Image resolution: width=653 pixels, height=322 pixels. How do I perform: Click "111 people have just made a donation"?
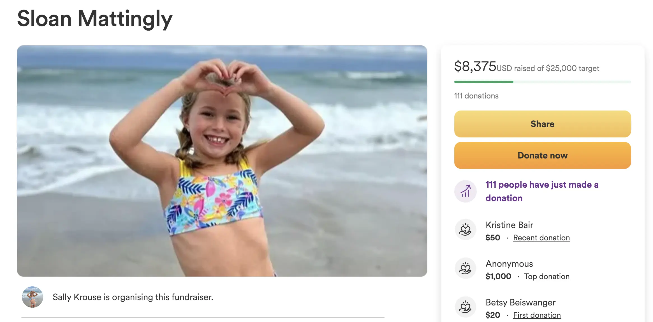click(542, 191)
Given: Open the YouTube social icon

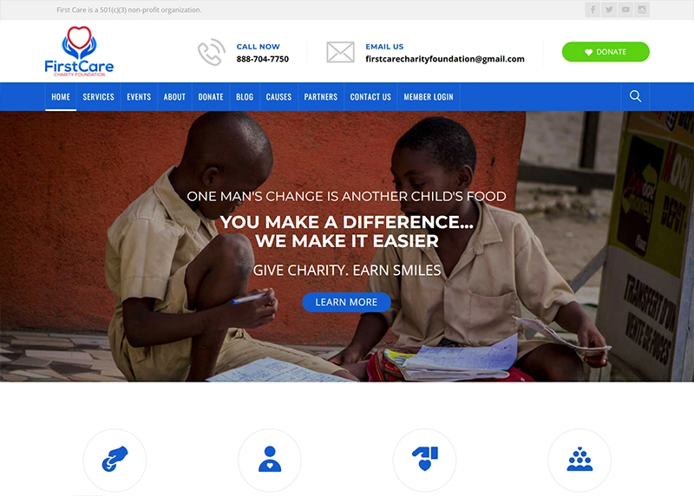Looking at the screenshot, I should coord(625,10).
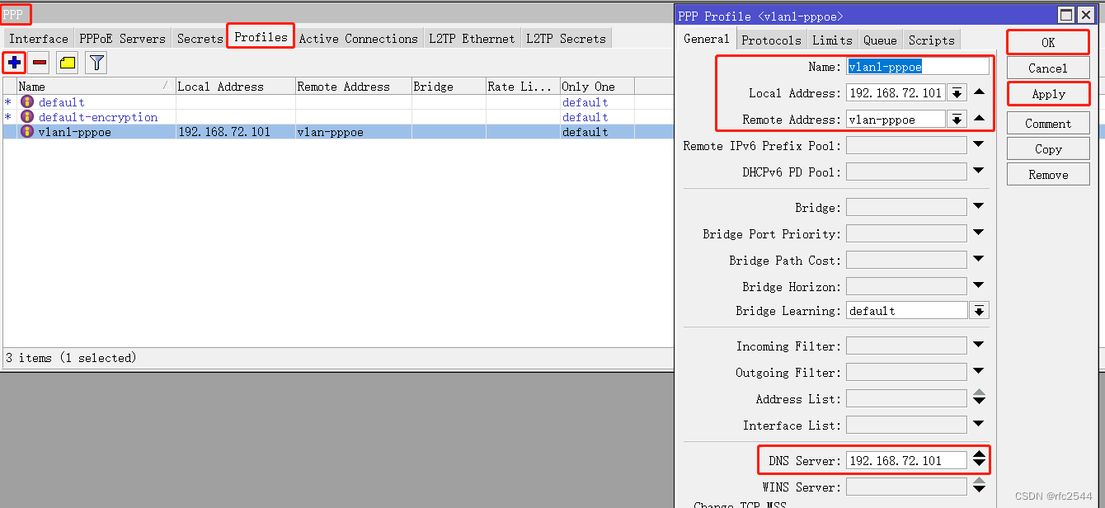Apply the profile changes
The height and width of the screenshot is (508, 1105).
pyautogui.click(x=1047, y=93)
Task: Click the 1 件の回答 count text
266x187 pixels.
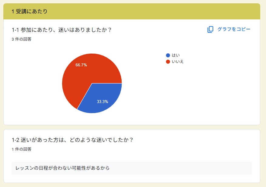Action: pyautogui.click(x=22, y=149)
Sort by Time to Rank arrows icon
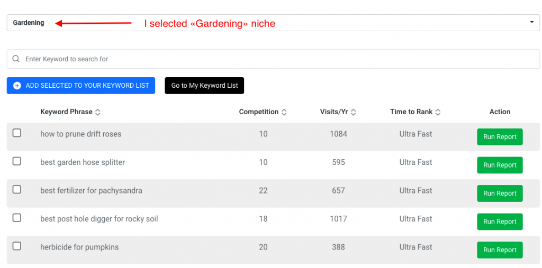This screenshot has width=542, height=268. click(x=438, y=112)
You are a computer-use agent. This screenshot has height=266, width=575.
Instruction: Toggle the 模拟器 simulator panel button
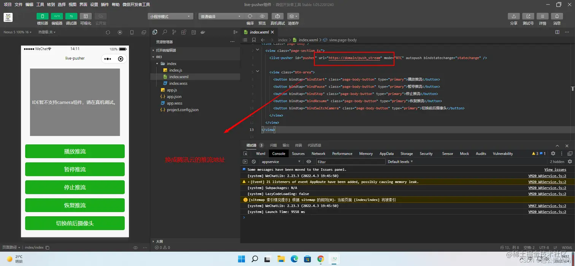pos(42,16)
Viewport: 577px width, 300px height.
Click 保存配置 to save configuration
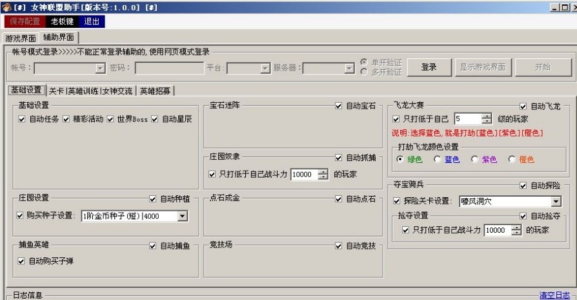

• [Your instructions] Would you transcribe each of the entries exactly, skipping the pictures?

• [Response to the exercise]
Image resolution: width=653 pixels, height=322 pixels. How do I perform: Click "111 people have just made a donation"?
click(542, 191)
Given: Open the YouTube social icon

Looking at the screenshot, I should coord(625,10).
Apply the profile changes
The height and width of the screenshot is (508, 1105).
pyautogui.click(x=1047, y=93)
Task: Click the 1 件の回答 count text
266x187 pixels.
Action: pyautogui.click(x=22, y=149)
Sort by Time to Rank arrows icon
This screenshot has width=542, height=268. click(x=438, y=112)
You are a computer-use agent. This screenshot has height=266, width=575.
Instruction: Toggle the 模拟器 simulator panel button
pos(42,16)
Viewport: 577px width, 300px height.
Click 保存配置 to save configuration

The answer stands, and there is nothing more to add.